=== Available records ===

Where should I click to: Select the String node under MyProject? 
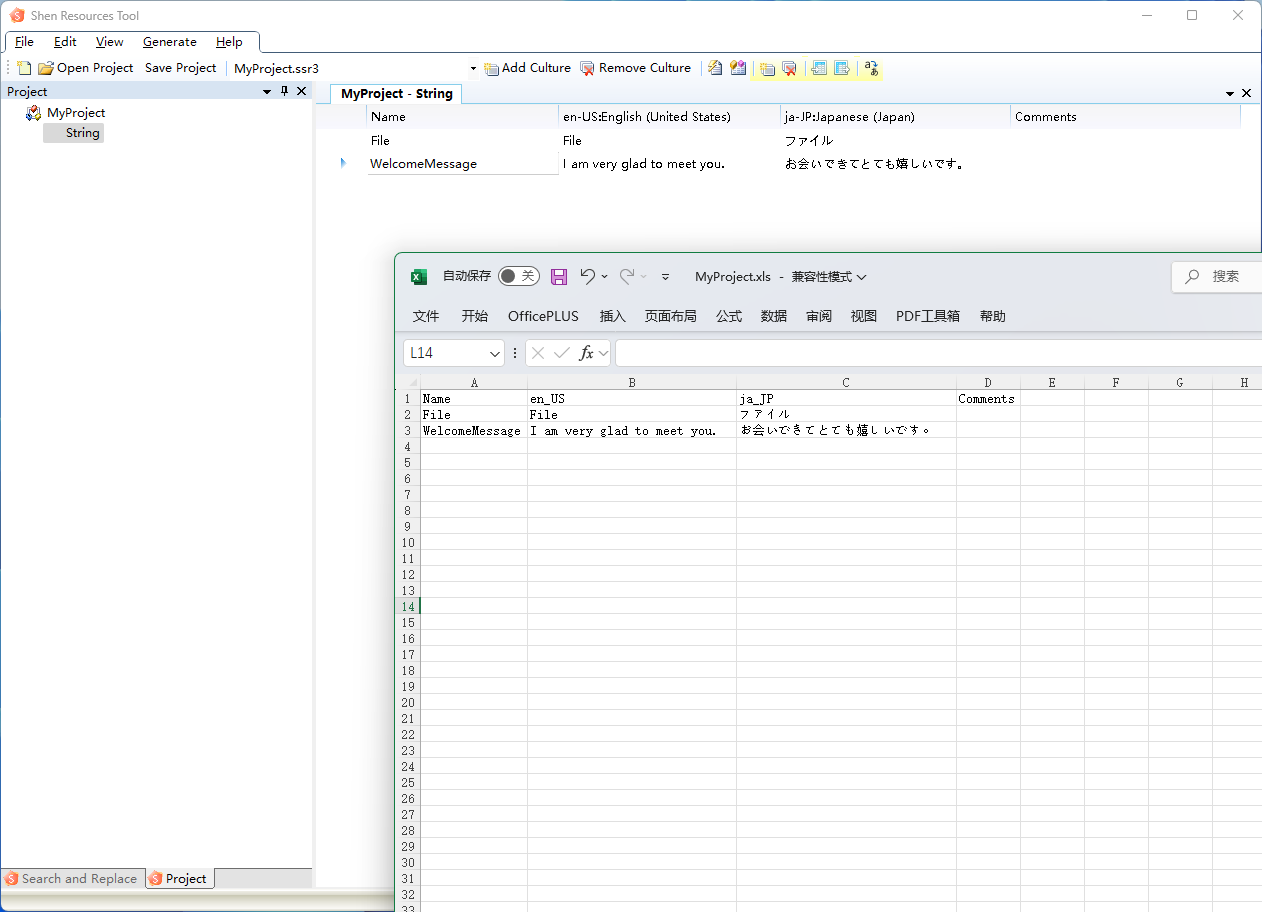(82, 133)
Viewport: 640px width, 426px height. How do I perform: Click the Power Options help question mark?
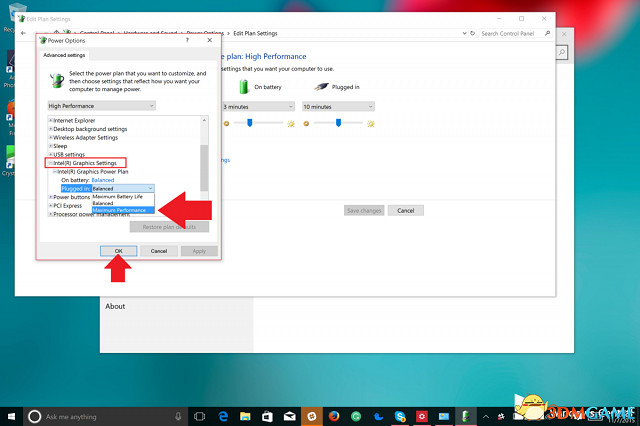pyautogui.click(x=187, y=40)
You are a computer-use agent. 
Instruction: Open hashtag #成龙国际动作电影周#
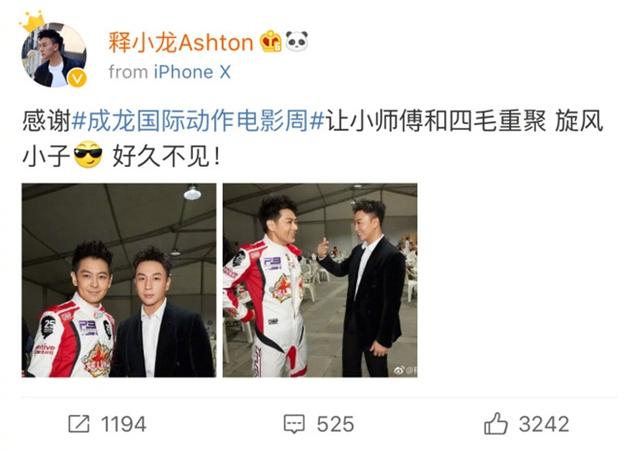[198, 121]
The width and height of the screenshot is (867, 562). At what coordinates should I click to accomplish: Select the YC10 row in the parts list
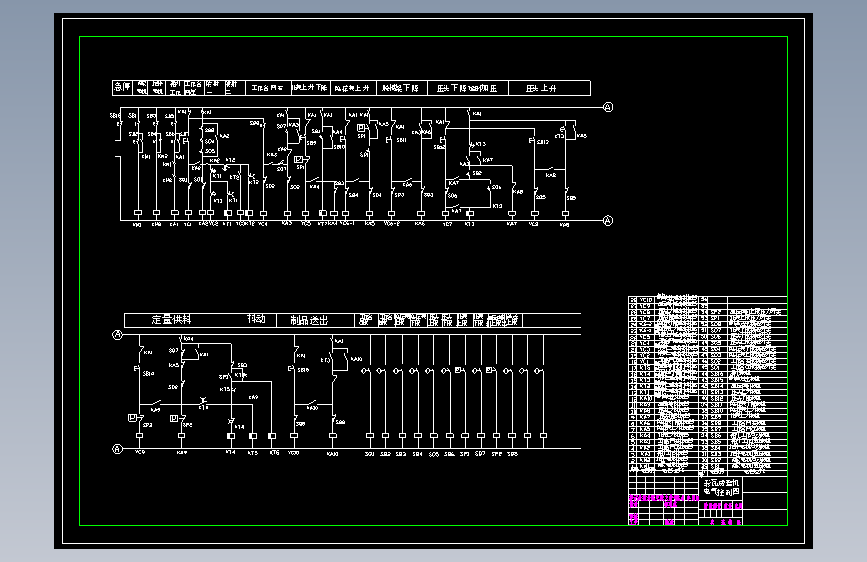pos(708,300)
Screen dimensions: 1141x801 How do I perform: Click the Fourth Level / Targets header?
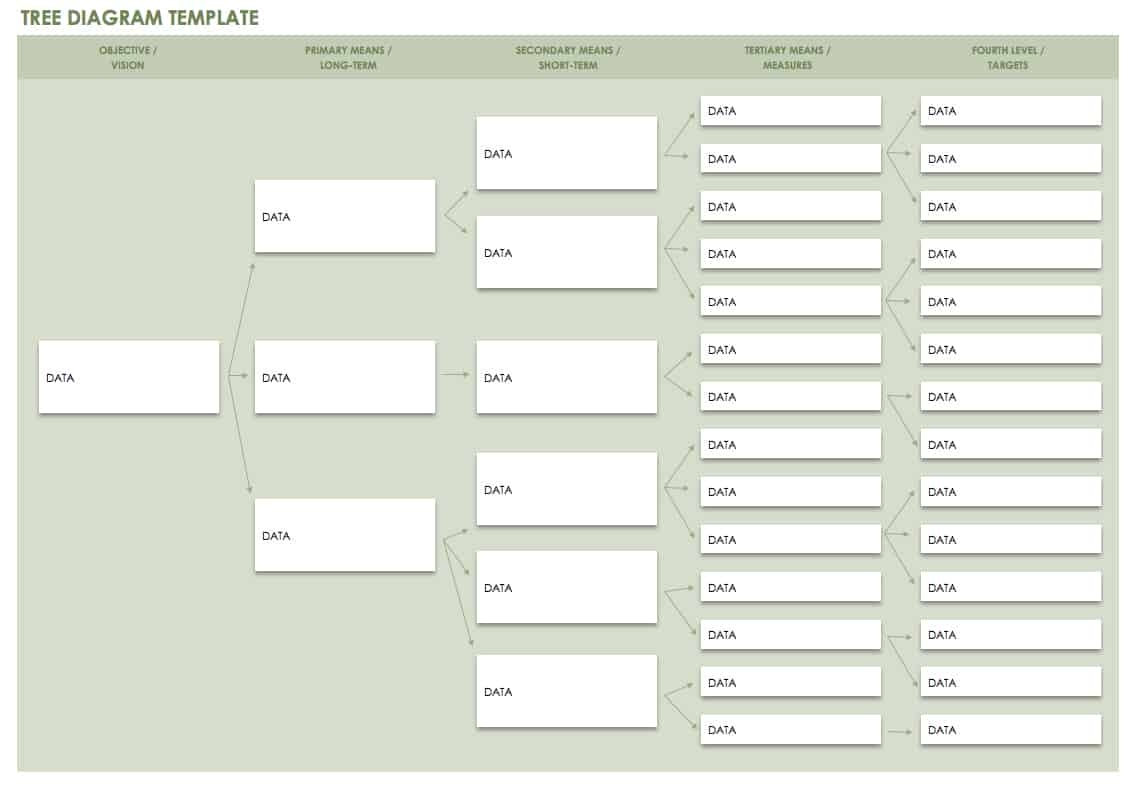(x=1008, y=58)
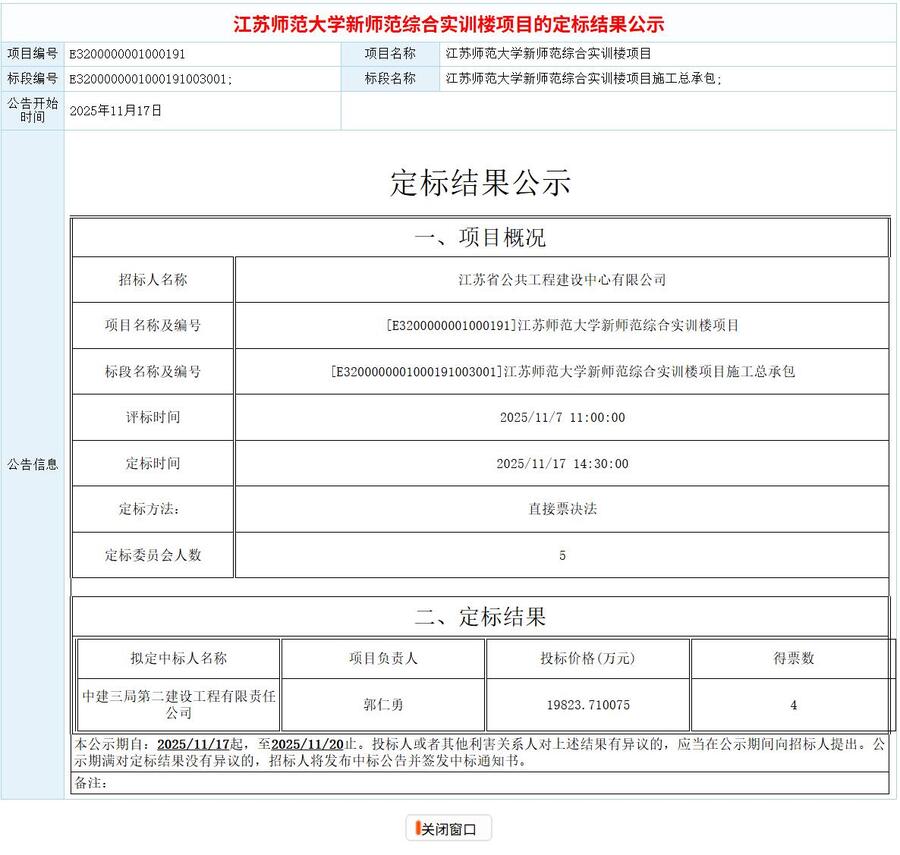900x855 pixels.
Task: Select the 一、项目概况 section header
Action: 478,237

===

# Activity
Could you copy every record exactly, without the pictures?

# Result of this task
Where should I click to: Select the String node under MyProject? 
(82, 133)
Viewport: 640px width, 426px height. How do I perform: Click the Power Options help question mark?
pyautogui.click(x=187, y=40)
You are a computer-use agent. 
Instruction: Open hashtag #成龙国际动作电影周#
[198, 121]
The width and height of the screenshot is (867, 562). At what coordinates should I click to accomplish: Select the YC10 row in the parts list
pos(708,300)
Screen dimensions: 1141x801 How do I perform: Click the Fourth Level / Targets header?
(x=1008, y=58)
900x855 pixels.
Task: Select the 一、项目概况 section header
Action: 478,237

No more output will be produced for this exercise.